Investing.com -- U.S. REITs are positioned for a rebound in 2026 after several years out of favor, as lower interest rates, improving earnings growth and discounted valuations set up a recovery.
BMO Capital Markets forecasts a 17% total return for the sector next year, driven by a roughly 4% dividend yield, mid-single-digit growth in funds from operations and modest multiple expansion.
REITs are trading at about a 15% discount to net asset value, a gap BMO expects to narrow as transaction activity picks up through mergers, asset sales and share repurchases.
BMO sees slowing job growth continuing into 2026, but expects consumer spending to remain resilient, supported by steady wage growth and larger income tax refunds.
That backdrop, combined with easing financial conditions, underpins its more constructive view on REIT earnings after four weak years.
BMO favors affordable residential exposure in Sunbelt markets, data centers, full-service lodging, senior housing and select office markets in New York City and the Sunbelt.
It is Neutral on industrial, net lease, retail, single-family rentals and storage, and less constructive on cell towers, coastal apartments, medical office buildings and West Coast office.

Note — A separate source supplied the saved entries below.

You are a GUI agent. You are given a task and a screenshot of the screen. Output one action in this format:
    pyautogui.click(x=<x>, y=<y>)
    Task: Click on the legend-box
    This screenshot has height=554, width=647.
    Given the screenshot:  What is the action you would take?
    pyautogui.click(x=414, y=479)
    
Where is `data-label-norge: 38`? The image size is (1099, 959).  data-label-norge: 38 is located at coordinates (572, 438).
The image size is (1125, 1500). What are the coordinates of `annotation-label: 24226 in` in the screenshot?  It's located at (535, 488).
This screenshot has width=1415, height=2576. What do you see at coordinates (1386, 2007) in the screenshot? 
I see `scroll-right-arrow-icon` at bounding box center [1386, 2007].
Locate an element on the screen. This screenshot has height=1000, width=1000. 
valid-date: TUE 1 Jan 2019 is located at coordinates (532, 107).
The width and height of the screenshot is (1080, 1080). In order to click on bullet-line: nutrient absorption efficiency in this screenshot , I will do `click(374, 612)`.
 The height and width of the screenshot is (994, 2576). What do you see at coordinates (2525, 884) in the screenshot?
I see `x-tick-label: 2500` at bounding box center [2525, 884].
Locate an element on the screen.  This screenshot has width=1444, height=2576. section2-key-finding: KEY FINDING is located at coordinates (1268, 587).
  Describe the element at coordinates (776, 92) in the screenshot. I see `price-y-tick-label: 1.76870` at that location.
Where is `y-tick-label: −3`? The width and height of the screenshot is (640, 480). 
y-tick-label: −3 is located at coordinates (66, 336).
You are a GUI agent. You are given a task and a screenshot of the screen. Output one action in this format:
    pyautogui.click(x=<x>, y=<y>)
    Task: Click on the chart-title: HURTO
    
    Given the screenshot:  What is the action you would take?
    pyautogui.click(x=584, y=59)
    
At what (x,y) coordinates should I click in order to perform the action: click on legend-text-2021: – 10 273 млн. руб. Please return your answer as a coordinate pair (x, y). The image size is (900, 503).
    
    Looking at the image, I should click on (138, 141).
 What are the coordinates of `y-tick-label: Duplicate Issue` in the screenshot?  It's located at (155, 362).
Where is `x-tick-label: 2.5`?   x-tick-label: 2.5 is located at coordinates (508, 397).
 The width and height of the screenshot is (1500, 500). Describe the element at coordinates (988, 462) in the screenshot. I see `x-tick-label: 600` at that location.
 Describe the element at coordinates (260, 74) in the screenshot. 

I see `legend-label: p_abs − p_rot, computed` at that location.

Data center REITs are expected to rebound after underperforming in 2025, with BMO highlighting Digital Realty and Equinix as beneficiaries.
Sunbelt-focused residential names are also preferred as affordability becomes a key policy focus ahead of U.S. midterm elections.
BMO’s top REIT picks for 2026 are Broadstone Net Lease Inc (NYSE:BNL), Brixmor Property (NYSE:BRX), CareTrust REIT, Equinix Inc (NASDAQ:EQIX), Independence Realty Trust, Vornado Realty Trust and Welltower.
The firm also sees select lodging and observatory owners benefiting from large global events scheduled for 2026, which could lift travel and tourism demand.